◆ **TEXT**:
With “Au Contraire,” the Johns build a decisively adult rhyme scheme (“Au Contraire, you square / Wash that notion from your hair”) and name-drop a dreamscape menagerie of celebrities including David Bowie, Franklin Delano Roosevelt and Jodie Foster as the ethereal gathering rambles on about nonsense philosophy. The swirling guitar makes for an unnaturally poppy excursion into the subconscious.
The Giants then rework their song “Ant” with mixed success, but it is the EP’s most expressive moment of goofiness and simplicity combining to form a succinct surreal moment of lucidity. Horns form an unbreakable wall of presidential sound behind the intuitive political lullaby: “The president calls your name in the nighttime … / The men ransack your house in the nighttime / But you think that’s okay while you’re sleeping.” It’s a quizzical call to action, striking out against indifference in TMBG’s unique way.
The final track is a perfunctory cover of the Beach Boys’ “Caroline, No.” And the Johns nail down Brian Wilson’s dichotic serotonin imbalance with a beautifully disarming live version (recorded on National Public Radio’s Studio 360). Brass and accordion and teenage lovelorn lunacy fit perfectly within TMBG’s realm of quirkiness and deft musical abilities.
This band has been responsible for the most whacked-out radio hits (whether about the physics of the sun, lighthouse keepers or a girl’s bangs and pocket T-shirt) any brainiac has ever conceived. If Indestructible Object is any indication of what TMBG’s next full-length will sound like, fans (and everyone else) can look forward to a classic.

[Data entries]
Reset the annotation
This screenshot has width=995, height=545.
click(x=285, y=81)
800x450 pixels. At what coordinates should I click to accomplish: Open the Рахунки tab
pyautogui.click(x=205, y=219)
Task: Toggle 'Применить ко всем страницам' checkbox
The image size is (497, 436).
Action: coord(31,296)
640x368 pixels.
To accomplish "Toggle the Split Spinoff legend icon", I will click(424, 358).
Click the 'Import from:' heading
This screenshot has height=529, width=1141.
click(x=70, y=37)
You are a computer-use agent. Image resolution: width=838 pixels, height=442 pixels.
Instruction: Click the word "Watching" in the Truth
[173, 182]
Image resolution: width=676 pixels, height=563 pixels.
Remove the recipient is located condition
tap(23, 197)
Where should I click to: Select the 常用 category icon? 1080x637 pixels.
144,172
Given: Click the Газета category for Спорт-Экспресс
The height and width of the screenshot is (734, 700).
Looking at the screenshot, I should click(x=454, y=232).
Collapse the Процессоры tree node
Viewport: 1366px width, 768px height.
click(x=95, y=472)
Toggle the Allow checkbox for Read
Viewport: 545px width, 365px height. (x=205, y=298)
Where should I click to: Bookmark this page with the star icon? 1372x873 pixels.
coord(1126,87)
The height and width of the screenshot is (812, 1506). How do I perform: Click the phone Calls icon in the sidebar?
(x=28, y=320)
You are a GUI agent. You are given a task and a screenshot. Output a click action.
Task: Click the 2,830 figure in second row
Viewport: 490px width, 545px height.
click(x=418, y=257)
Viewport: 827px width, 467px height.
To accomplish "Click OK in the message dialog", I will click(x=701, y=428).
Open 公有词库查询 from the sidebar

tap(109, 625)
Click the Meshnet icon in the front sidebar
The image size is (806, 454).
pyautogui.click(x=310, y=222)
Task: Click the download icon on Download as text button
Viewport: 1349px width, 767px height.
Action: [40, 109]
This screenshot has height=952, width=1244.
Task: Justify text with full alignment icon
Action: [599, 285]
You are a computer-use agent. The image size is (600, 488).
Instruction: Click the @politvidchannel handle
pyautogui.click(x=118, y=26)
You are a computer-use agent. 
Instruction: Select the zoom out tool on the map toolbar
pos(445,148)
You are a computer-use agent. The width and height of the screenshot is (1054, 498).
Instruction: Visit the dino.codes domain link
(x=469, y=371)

◆ **TASK**:
Translate this sentence from the review into Spanish: "The swirling guitar makes for an unnaturally poppy excursion into the subconscious." The data shown here is separate material, unrelated to the review.

◆ **ANSWER TO THIS EXERCISE**:
La guitarra arremolinada da lugar a una excursión antinaturalmente pop por el subconsciente.